Study material
--- START ---
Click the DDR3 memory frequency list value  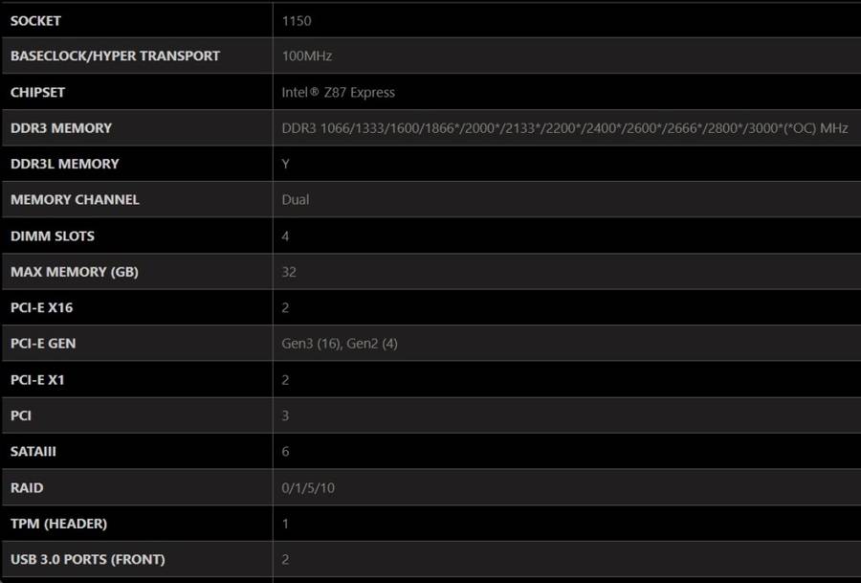pyautogui.click(x=564, y=127)
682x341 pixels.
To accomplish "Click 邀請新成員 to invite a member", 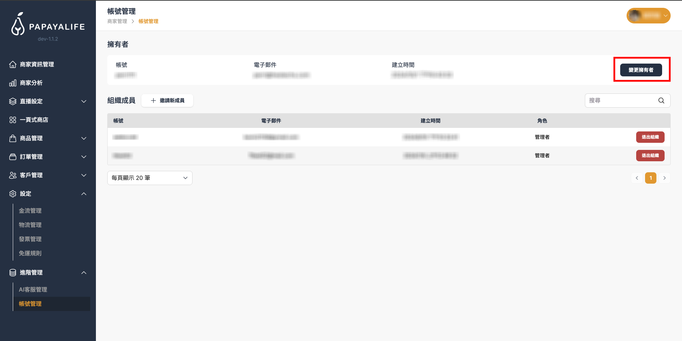I will point(167,101).
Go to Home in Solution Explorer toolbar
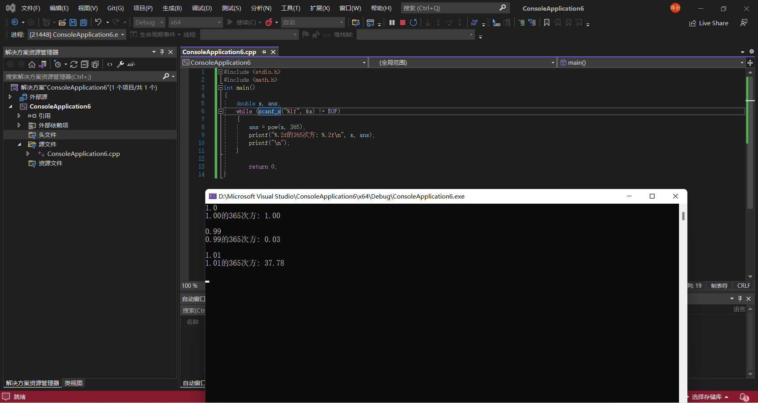 coord(32,64)
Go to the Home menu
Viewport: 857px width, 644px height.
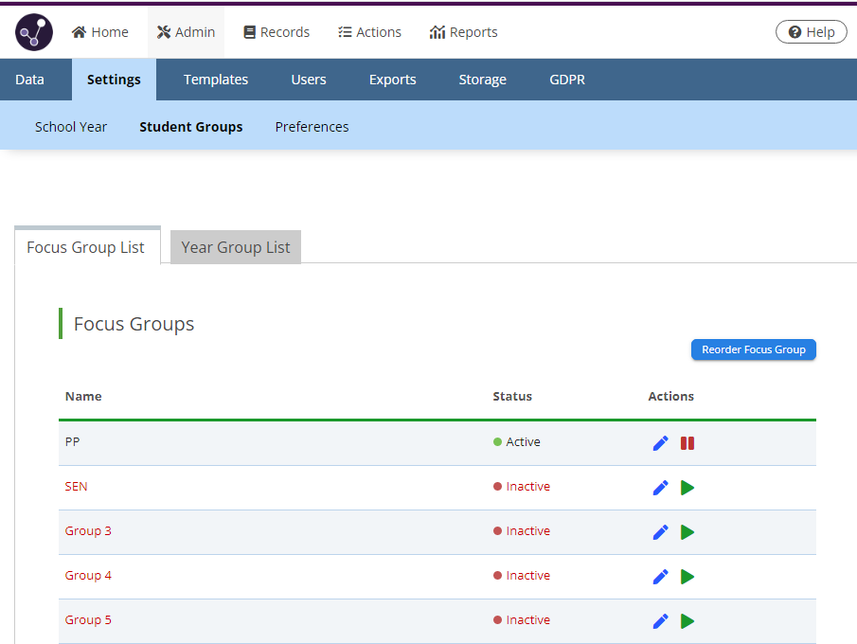tap(100, 32)
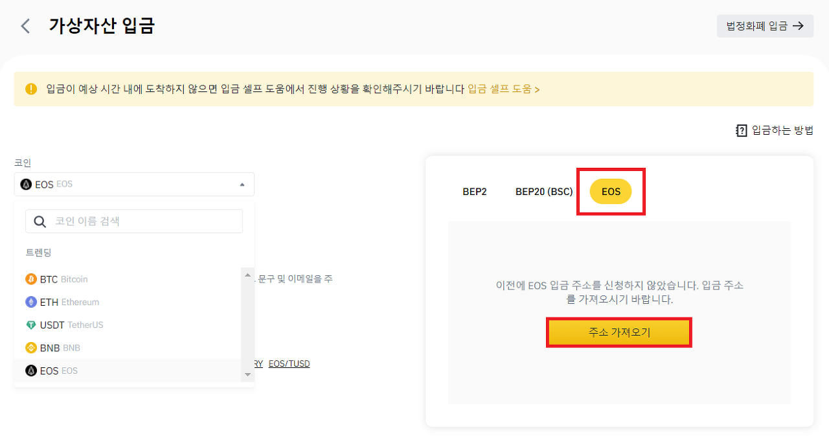
Task: Click the ETH Ethereum coin icon
Action: tap(32, 302)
--- END ---
Restate the lines above exactly, from the one bearing "Go to Home in Solution Explorer toolbar" through the final line of the material, both included, omitting pictures.

Go to Home in Solution Explorer toolbar
 coord(32,64)
Go to the Home menu
Viewport: 857px width, 644px height.
tap(100, 32)
Task: Click the ETH Ethereum coin icon
Action: tap(32, 302)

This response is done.